Le Sénat a approuvé ce vendredi une proposition de loi visant à allonger la durée de rétention des étrangers considérés comme dangereux. Le texte, porté par la majorité de droite, prévoit de porter la durée maximale de rétention administrative de 90 à 120 jours pour les personnes faisant l'objet d'une obligation de quitter le territoire français et présentant une menace grave pour l'ordre public.
Un débat houleux sur les libertés fondamentales
L'examen du texte a donné lieu à des échanges vifs entre les sénateurs. La rapporteure du texte, issue du groupe Les Républicains, a défendu la nécessité de renforcer l'arsenal juridique face à des individus radicalisés ou dangereux.
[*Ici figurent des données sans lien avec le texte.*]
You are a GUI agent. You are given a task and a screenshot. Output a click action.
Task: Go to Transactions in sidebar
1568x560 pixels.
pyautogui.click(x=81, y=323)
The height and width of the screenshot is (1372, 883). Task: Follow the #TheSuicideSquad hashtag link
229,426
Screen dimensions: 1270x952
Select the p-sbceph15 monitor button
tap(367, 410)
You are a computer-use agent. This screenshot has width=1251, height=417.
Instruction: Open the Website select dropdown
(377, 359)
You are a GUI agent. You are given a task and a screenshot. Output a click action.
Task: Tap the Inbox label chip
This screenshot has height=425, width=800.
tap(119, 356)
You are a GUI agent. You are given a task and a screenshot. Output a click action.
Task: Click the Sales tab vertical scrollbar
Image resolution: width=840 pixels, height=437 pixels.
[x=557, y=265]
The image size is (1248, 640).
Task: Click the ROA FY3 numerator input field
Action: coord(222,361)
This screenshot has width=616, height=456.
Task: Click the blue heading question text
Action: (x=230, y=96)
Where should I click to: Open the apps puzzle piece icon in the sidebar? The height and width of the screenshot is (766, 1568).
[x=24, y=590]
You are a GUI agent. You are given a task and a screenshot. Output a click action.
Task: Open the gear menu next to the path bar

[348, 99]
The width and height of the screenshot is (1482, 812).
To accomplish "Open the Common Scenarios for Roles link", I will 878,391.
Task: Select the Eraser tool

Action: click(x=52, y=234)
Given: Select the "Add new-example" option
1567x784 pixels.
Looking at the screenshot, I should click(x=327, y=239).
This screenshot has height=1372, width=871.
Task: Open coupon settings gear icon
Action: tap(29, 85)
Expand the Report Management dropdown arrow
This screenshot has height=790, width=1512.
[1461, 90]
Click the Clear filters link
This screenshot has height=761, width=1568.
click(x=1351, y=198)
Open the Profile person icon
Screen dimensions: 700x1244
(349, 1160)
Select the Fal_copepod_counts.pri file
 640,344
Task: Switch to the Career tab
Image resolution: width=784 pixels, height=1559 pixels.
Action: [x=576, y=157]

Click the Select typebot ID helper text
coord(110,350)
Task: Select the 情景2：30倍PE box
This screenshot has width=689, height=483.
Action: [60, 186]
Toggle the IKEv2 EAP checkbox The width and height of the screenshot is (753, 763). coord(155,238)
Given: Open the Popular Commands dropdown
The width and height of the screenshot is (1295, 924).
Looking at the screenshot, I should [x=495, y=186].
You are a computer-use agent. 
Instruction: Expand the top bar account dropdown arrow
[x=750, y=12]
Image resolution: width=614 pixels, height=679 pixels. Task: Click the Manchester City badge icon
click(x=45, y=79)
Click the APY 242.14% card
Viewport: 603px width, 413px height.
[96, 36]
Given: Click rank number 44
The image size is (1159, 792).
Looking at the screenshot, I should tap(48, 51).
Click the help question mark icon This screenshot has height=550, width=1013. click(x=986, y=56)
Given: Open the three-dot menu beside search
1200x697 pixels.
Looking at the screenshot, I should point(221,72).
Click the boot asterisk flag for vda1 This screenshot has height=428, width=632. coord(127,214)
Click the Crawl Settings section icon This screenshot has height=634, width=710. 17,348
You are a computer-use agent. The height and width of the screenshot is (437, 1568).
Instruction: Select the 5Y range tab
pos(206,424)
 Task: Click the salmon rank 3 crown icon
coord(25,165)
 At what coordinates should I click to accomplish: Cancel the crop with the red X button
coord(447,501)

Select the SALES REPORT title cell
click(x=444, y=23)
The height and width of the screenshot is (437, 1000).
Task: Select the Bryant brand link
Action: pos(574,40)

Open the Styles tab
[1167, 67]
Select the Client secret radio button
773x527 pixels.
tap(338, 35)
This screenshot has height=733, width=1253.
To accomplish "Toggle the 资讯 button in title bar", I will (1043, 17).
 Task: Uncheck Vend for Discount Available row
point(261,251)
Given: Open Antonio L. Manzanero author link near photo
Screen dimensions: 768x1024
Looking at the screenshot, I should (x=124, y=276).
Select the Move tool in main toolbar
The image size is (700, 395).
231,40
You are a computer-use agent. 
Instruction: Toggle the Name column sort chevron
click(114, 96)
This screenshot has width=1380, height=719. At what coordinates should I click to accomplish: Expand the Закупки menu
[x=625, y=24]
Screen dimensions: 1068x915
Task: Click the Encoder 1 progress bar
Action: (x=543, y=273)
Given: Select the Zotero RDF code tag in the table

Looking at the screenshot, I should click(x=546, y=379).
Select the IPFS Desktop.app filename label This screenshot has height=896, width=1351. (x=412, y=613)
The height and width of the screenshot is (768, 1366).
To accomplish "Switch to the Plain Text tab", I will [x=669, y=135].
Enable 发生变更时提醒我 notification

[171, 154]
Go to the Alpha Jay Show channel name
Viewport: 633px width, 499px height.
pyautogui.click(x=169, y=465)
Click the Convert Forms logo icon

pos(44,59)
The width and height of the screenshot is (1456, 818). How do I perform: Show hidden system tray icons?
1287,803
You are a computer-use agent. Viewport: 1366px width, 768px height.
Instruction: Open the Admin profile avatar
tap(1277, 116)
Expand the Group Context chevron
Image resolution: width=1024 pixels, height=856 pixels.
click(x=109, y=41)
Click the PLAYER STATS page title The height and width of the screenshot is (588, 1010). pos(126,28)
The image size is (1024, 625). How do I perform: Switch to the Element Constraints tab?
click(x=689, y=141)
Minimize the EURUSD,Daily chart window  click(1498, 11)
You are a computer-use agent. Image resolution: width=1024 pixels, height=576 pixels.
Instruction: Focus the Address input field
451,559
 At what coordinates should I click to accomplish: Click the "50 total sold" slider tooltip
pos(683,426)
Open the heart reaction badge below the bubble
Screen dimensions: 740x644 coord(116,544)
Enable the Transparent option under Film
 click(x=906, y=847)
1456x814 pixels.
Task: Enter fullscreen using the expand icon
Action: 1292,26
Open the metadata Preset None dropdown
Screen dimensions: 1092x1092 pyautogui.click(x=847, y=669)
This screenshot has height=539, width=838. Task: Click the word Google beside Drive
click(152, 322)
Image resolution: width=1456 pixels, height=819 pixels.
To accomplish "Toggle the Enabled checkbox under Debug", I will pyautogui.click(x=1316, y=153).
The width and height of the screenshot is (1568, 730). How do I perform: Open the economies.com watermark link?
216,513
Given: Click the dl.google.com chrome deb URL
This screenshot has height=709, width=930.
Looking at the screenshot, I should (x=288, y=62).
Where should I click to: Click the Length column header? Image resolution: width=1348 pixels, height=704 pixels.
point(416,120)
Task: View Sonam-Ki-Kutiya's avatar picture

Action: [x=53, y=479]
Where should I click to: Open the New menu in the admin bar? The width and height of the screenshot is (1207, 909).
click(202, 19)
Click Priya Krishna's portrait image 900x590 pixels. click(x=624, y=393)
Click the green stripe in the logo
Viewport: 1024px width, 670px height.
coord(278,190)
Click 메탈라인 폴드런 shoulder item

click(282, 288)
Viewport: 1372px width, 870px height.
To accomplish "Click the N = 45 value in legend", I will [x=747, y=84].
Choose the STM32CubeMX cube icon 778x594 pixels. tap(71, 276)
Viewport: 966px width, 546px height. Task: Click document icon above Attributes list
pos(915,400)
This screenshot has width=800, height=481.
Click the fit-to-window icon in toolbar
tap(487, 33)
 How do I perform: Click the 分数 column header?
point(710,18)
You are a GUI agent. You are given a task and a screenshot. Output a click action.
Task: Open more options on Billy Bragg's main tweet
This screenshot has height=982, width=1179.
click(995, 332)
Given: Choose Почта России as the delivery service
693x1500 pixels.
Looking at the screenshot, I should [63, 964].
Elle a souligné que la mesure vise à éviter des situations où des étrangers en situation irrégulière, après avoir purgé une peine de prison, se retrouvent en liberté faute de pouvoir être expulsés rapidement.
Les oppositions dénoncent une atteinte aux droits
Les groupes de gauche et écologistes ont vivement critiqué cette prolongation, y voyant une restriction disproportionnée des libertés individuelles. La sénatrice socialiste a dénoncé une mesure qui transforme la rétention administrative en une quasi-peine, sans contrôle juridictionnel suffisant. Des amendements visant à encadrer plus strictement la décision de prolongation ont été rejetés.
Un contexte de durcissement sécuritaire
Cette proposition de loi s'inscrit dans un contexte de durcissement des politiques migratoires et sécuritaires. Le gouvernement a soutenu le texte, estimant qu'il répond à une nécessité opérationnelle. Plusieurs associations de défense des droits des étrangers ont déjà annoncé leur intention de saisir le Conseil constitutionnel si le texte était définitivement adopté.
Le vote au Sénat a été acquis par 198 voix pour et 156 contre. Le texte doit désormais être examiné par l'Assemblée nationale, où le débat s'annonce tout aussi tendu. La majorité présidentielle, divisée sur le sujet, pourrait apporter des modifications.